Enrichment analysis of transcription factors and histone modifications at loop anchors

We downloaded ENCODE ChIP-Seq peak files for 122 TFs and 11 histone modifications in the GM12878 from the UCSC genome browser26,55 and calculated occupancy fold changes for each TF at loop anchors. We first created a list of unique loop anchors inferred by each tool. For each TF, we counted the number of anchors that overlapped with at least one binding site. We denoted this value as the target. For each chromosome, we randomly created 100 control sets of anchors from the whole genome excluding blacklisted regions26. The number of anchors in each control set equals the number of loop anchors in the target set. We then computed the expected overlaps as the mean of overlaps between each control set and the TF’s binding sites. Last, we computed fold change as the ratio between the target and the expectation calculated based on control sets.

Hi-C reference panel

Human reference panel: We downloaded Hi-C sequencing data from the GEO repository and processed them with distiller (https://github.com/open2c/distiller-nf). Briefly, we used bwa mem56 to map reads to hg38 with option ‘-SP’ and processed the aligned reads with pairtools (https://github.com/open2c/pairtools) to remove duplicates and low-quality read pairs (MAPQ < 10). We then created and normalized contact matrices at 5 kb resolutions using cooler57 and saved contact maps in .mcool files. Last, we converted these .mcool files into the .bcool file format using cool2bcool function provided in RefHiC. The .bcool format represents a Hi-C contact map as a band matrix and enables fast random access to square submatrices. Supplementary Table 1 lists all Hi-C data sets included in the human reference panel. Mouse reference panel: We downloaded 20 Hi-C contact maps from 4DN Data Portal (https://data.4dnucleome.org) and processed them as for human. Supplementary Table 2 lists all Hi-C data sets included in the mouse reference panel. Our distributed reference panels contain the aforementioned reference samples. In our experiments, we excluded samples that belong to the study sample’s cell type from the reference panel to prevent potential data leakage.

RefHiC implementation

RefHiC is a Python program available at https://github.com/BlanchetteLab/RefHiC. We implemented the neural network with the PyTorch library58, and the filtering components for TAD and loop selection with libraries including Pandas59, SciPy, and NumPy60. Using RefHiC to predict loops or TAD boundary scores requires loading data from the study and reference Hi-C contact maps.

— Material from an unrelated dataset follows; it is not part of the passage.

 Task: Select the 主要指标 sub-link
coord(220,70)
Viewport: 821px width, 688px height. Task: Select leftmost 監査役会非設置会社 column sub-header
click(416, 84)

To reduce memory usage, we extended the Cooler57 library by implementing a band matrix representation for a contact map and a square function to fetch contact pairs in a given square region and used it to read Hi-C contact maps. ReHiC can make predictions on both CPU and GPU, but is much faster on the latter. RefHiC requires at least 3GB free space for saving reference panel data and at least 12GB RAM for loading reference samples during prediction. We tested RefHiC to annotate TAD boundaries and loops using 20 CPU threads and an RTX6000 GPU. RefHiC calculated TAD boundary scores for whole genome annotation at 5 kb resolution in 30 min. It is impractical and unnecessary to calculate loop scores for all pairs of loci. RefHiC only computes loop scores at bin pairs located within 3 Mb and for which at least one read pair is observed. Thus, the loop annotation running time depends on the study contact map. For instance, it annotates Hi-C data containing 500M valid read pairs in 275 min and Hi-C data containing 250M valid read pairs in 180 min.

Reporting summary

Further information on research design is available in the Nature Portfolio Reporting Summary linked to this article.